* **Exercise brief**
Copy out the lines of the listing below verbatim, beginning with the line that contains "The width and height of the screenshot is (370, 190)." and continuing through the final line of the listing.

------------------------------------------------------------------------

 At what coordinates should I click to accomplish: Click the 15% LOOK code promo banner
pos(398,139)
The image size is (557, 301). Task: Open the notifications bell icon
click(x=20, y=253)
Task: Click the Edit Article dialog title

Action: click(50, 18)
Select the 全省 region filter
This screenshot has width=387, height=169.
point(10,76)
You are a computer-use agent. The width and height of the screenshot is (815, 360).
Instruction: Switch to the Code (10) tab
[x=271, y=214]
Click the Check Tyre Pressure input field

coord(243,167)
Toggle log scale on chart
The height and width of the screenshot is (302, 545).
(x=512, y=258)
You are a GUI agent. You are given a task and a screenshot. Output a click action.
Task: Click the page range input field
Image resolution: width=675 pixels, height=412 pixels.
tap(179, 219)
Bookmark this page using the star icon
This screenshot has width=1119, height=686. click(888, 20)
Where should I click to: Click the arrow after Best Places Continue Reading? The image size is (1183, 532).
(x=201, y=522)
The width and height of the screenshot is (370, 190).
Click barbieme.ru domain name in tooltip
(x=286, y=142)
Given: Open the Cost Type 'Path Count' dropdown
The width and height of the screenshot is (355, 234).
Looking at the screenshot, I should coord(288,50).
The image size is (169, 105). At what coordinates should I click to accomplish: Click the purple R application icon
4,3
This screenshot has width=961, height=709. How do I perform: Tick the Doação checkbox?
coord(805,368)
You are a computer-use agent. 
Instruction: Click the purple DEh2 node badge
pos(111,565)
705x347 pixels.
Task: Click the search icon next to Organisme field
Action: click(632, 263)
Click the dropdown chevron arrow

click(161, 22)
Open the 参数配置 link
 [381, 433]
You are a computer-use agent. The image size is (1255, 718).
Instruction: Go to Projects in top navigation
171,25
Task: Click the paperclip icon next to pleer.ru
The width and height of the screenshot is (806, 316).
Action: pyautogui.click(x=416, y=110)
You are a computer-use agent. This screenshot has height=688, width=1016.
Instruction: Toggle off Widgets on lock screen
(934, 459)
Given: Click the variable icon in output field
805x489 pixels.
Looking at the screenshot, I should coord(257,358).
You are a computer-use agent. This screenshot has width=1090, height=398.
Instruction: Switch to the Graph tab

------------------------------------------------------------------------

* **Response to this task**
The width and height of the screenshot is (370, 190).
Click barbieme.ru domain name in tooltip
(x=286, y=142)
Given: Open the Cost Type 'Path Count' dropdown
The width and height of the screenshot is (355, 234).
Looking at the screenshot, I should coord(288,50).
The image size is (169, 105). At what coordinates should I click to accomplish: Click the purple R application icon
4,3
This screenshot has width=961, height=709. How do I perform: Tick the Doação checkbox?
coord(805,368)
You are a computer-use agent. 
Instruction: Click the purple DEh2 node badge
pos(111,565)
705x347 pixels.
Task: Click the search icon next to Organisme field
Action: click(632, 263)
Click the dropdown chevron arrow

click(161, 22)
Open the 参数配置 link
 [381, 433]
You are a computer-use agent. The image size is (1255, 718).
Instruction: Go to Projects in top navigation
171,25
Task: Click the paperclip icon next to pleer.ru
The width and height of the screenshot is (806, 316).
Action: pyautogui.click(x=416, y=110)
You are a computer-use agent. This screenshot has height=688, width=1016.
Instruction: Toggle off Widgets on lock screen
(934, 459)
Given: Click the variable icon in output field
805x489 pixels.
Looking at the screenshot, I should coord(257,358).
You are a computer-use agent. This screenshot has width=1090, height=398.
Instruction: Switch to the Graph tab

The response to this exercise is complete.